For over 14 years Tom Wilczak has battled auto-immune Hepatitis, which causes immune cells to attack the liver and produces a type of cirrhosis, according to the Tom's Chicago doctor Alfred Baker.

In recent months, his disease has taken a turn for the worse. His body hasn't responded to a variety of medicines and now, barring a miracle, transplantation is the only option, Baker said.

As her father's liver has deteriorated, Becky Wilczak has become USA Luge's best female slider and is currently ranked fourth in the World Cup standings. She also finished fourth in last year's World Cup race held at Utah Olympic Park, home to 2002 Olympic luging.

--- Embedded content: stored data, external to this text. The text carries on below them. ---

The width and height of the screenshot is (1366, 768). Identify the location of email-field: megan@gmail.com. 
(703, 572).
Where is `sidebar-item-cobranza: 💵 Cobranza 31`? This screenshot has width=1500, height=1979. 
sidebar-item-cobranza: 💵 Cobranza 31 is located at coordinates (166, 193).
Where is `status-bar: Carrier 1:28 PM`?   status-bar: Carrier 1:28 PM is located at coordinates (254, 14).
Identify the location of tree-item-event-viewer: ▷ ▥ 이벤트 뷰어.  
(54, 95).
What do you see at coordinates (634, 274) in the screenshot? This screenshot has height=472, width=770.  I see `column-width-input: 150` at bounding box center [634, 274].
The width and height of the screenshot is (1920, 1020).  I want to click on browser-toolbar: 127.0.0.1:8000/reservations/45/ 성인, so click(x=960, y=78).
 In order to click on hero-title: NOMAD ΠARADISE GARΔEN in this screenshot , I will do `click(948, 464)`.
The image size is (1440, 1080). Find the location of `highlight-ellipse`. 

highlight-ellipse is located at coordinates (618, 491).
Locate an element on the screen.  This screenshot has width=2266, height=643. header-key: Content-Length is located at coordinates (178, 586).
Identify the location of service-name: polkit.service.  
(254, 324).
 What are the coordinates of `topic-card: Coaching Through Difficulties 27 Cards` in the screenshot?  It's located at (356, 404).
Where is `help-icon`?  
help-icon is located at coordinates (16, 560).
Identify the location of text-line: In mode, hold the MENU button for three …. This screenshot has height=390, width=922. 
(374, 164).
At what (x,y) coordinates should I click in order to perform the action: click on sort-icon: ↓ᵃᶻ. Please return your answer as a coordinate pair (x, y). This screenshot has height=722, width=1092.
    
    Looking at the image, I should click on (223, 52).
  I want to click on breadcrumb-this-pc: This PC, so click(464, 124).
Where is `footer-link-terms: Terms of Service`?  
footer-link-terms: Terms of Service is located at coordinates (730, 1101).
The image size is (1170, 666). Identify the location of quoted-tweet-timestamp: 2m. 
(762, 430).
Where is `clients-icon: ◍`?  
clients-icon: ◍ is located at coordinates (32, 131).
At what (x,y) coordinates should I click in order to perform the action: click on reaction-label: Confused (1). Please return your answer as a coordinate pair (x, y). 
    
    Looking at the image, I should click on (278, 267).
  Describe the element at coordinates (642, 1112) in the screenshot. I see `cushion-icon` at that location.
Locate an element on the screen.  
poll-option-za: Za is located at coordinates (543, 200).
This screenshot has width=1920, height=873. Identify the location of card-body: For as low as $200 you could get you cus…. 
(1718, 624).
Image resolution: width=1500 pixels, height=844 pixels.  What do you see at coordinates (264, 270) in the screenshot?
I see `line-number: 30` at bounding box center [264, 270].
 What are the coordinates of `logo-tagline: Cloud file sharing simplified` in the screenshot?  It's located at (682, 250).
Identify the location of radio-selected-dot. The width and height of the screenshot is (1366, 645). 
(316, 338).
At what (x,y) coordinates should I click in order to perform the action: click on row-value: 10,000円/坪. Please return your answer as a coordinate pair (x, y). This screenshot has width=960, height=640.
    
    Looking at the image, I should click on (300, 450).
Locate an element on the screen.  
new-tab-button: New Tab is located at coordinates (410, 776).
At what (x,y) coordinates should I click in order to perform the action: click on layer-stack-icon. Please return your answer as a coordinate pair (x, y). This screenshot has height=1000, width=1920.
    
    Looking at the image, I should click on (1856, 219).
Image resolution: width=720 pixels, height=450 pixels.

Tom Wilczak saw that World Cup race last year, but this year it has been a different story.

"This is the fist year in which I've actually missed Becky's races," he said. "I had reservations for Calgary, for Lake Placid, but we had to cancel out because I was physically unable to attend."

The disease causes Tom Wilczak to become fatigued and he has to have fluid drained almost weekly to relieve pressure around his liver, Baker said.

Whether Tom Wilczak will attend the Olympics is undecided, but he is holding out hope that he can watch his daughter compete, Feb. 12-13.

"I have reservations, airline tickets, I've rented a house, the family is going, the grandkids will be there, we're hoping," Tom Wilczak said.

He added:

"Becky going to the Olympics is a dream that she's had for many years. Everything that we can do to support her accomplishing that dream is where our emphasis will go. We're hoping that my medical condition doesn't detract from her dream. Unfortunately, I've had the condition for 14 years and it just happened to peak at this time."

For a while now, the family hoped Tom Wilczak would have a new liver before the Olympics, but those hopes are looking slimmer with opening ceremonies just a month away.

According to Baker, Tom Wilczak is at the highest priority for transplantation that he can be. Still, even doctors aren't told where their patients sit on the transplant list and Wilczak could be next or 50 people behind.

Despite the uncertainty, Becky Wilczak continues to improve on the World Cup circuit and remains a hopeful for a U.S. medal.

"I'm sliding as well as I can right now," she said. "This has helped me realize that there's more out there, not just luge."